= Scarlett Mack =

Irish/Scottish actress (born 1989)

Scarlett Mack (born 5 June 1989) is an Irish/Scottish actress, best known for her role as Amy McConachie in the film Blackbird.

== Early life and education ==

Mack was born in Belfast, Northern Ireland; she moved to Fife at the age of three, where she lived until she was 17. She completed a BA in Contemporary Theatre at the Lancaster Institute of Contemporary Art, and also earned a BA in French from Lancaster University, taking a year to study in Lyon to attain fluency in French and her DEUF diplome.

She then applied to the Royal Conservatoire of Scotland, formerly the Royal Scottish Academy of Music and Drama, was accepted and awarded a full scholarship. She graduated in July 2013.

==Career in theatre==
Mack acted in several theatrical productions, including Eight, Possibilities and The Play That Killed Me at the Tron Theatre in Glasgow. She amused audiences in her role as the housemaid in Blithe Spirit at the Perth Theatre.

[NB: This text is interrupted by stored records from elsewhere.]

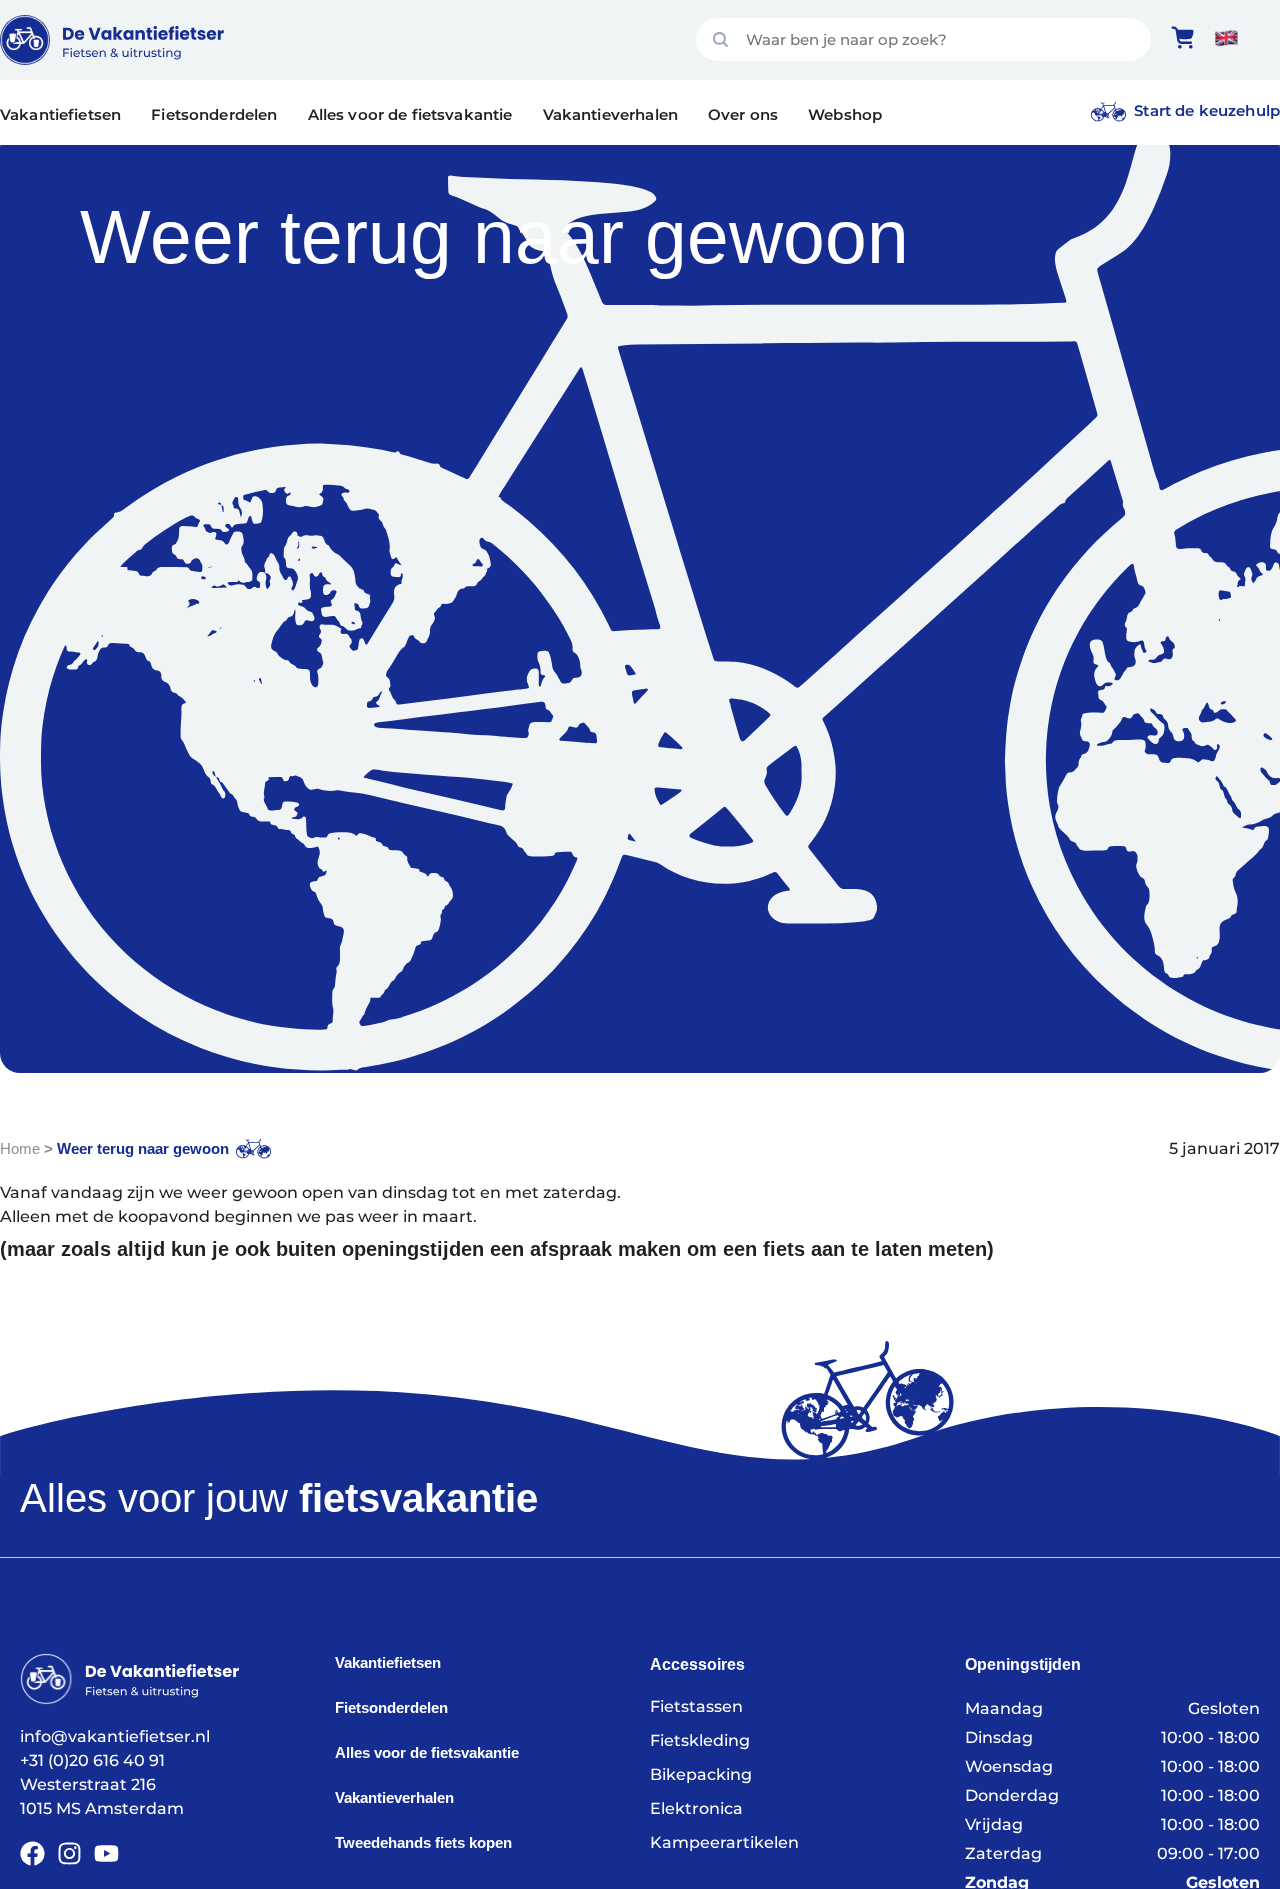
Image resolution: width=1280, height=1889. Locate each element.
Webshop (845, 114)
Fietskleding (700, 1740)
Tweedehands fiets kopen (423, 1842)
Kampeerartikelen (724, 1842)
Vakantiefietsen (60, 114)
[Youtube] (106, 1853)
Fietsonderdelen (214, 114)
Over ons (743, 114)
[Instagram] (69, 1853)
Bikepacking (701, 1774)
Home (20, 1148)
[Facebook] (32, 1853)
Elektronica (696, 1808)
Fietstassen (696, 1706)
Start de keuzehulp (1207, 110)
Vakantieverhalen (610, 114)
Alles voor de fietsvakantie (410, 114)
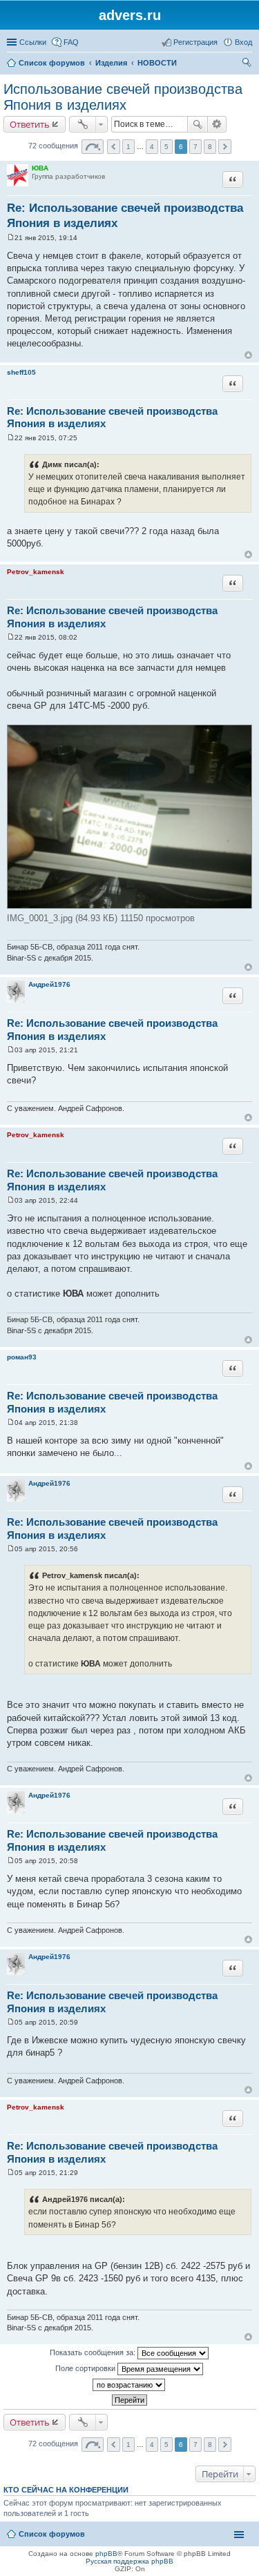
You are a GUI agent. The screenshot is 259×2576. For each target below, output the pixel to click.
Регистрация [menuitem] (195, 42)
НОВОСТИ (157, 63)
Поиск (197, 124)
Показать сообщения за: (93, 2352)
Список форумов (52, 63)
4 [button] (152, 146)
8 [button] (210, 146)
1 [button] (128, 146)
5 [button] (166, 146)
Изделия (111, 63)
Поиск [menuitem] (248, 64)
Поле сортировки (86, 2368)
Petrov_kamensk (35, 572)
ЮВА (40, 168)
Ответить (30, 124)
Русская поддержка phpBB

In 2015 Mack performed a lead role in the play The Effect, by Lucy Prebble, at the Tron Theatre.

==Career in film and television==

In 2013, Mack performed the role of Amy in the film Blackbird, which premiered at the Edmonton International Film Festival and was nominated for the Michael Powell Best British Film Award at that festival. It was also nominated for the Best Film Audience Award at the Scottish BAFTAs 2013.

Mack acts the ongoing role of Louise Poise in the comedy series Rab C. Nesbitt, and can be seen in an advertisement for Tunnock's Caramel Wafer.